2014-02-22 Thread Kyle Huey
On Sat, Feb 22, 2014 at 3:57 PM, Gregory Szorc g...@mozilla.com wrote:
 On Feb 22, 2014, at 8:18, Kyle Huey m...@kylehuey.com wrote:

 If you needed another reason to follow the style guide:
 https://www.imperialviolet.org/2014/02/22/applebug.html


 Code coverage would have caught this as well.

 The time investment into 100% line and branch coverage is debatable. But you 
 can't argue that code coverage has its place, especially for high-importance 
 code such as crypto.

 AFAIK, our automation currently does not collect code coverage from any test 
 suite. Should that change?

 Possibly radical idea: patches are automatically audited to verify tests 
 actually test the new/changed code. If not, a giant flag is raised and 
 reviewers can act accordingly.

This doesn't even need code coverage analysis, -Wunreachable-code would do.

____

Stated problem 1 – Give the passage of the code coverage thread from "The time investment" to "Should that change?" again, substituting "continuous integration" for "automation".
Stated problem 2 – Pick up the code coverage thread after its last line and write what comes next.

Listing –
____

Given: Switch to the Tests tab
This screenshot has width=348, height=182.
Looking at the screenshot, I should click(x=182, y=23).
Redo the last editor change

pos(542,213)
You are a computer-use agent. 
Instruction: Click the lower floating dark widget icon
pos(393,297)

____

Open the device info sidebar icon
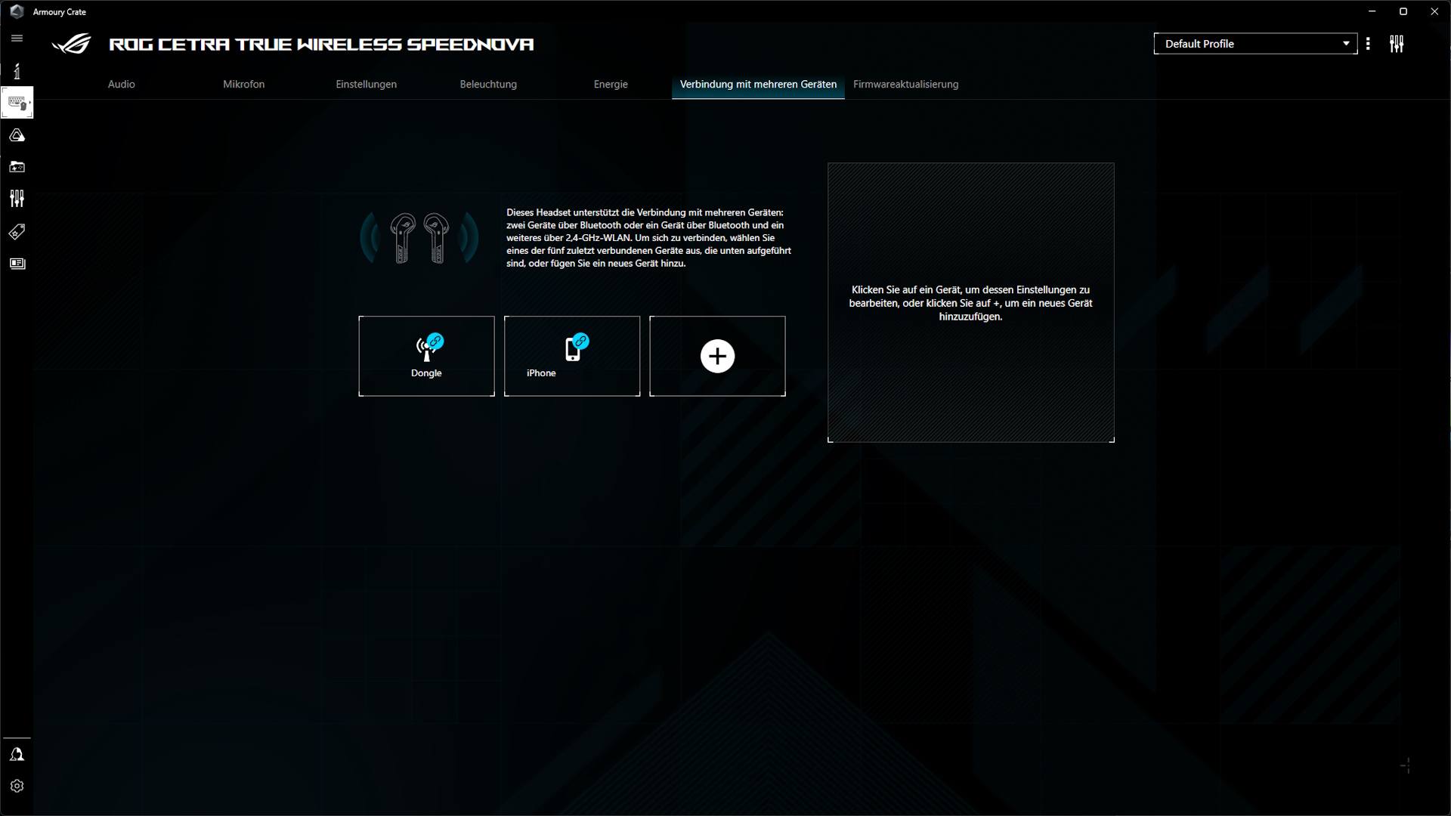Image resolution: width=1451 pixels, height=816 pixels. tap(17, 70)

____

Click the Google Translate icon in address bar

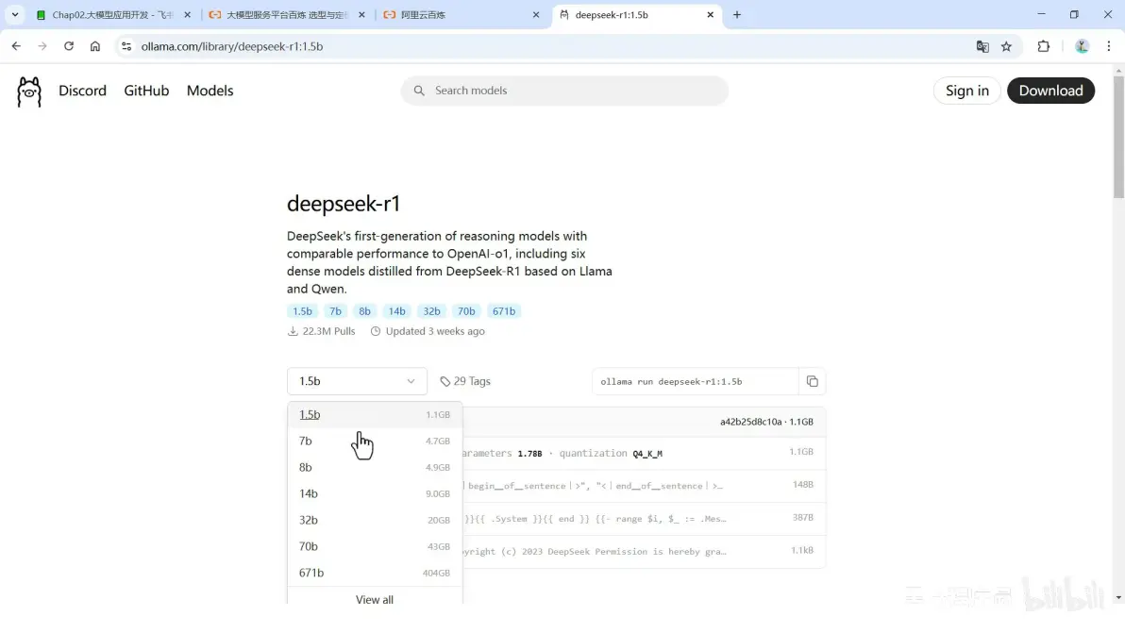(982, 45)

____

Exercise answer 1 –
The time investment into 100% line and branch coverage is debatable. But you 
 can't argue that code coverage has its place, especially for high-importance 
 code such as crypto.

 AFAIK, our continuous integration currently does not collect code coverage from any test 
 suite. Should that change?

Exercise answer 2 –
Code coverage is useful for seeing what code needs more tests written.
 I think we used the code coverage data that choller collected a year
or two ago to pinpoint some IndexedDB features that needed better
testing, although I can't find the relevant bugs now.  It's certainly
not a panacea though.  For one thing, just executing a line of code
doesn't mean a test will fail if that piece of code is broken.  I
would love to have that data available for identifying what needs more
focused testing effort though.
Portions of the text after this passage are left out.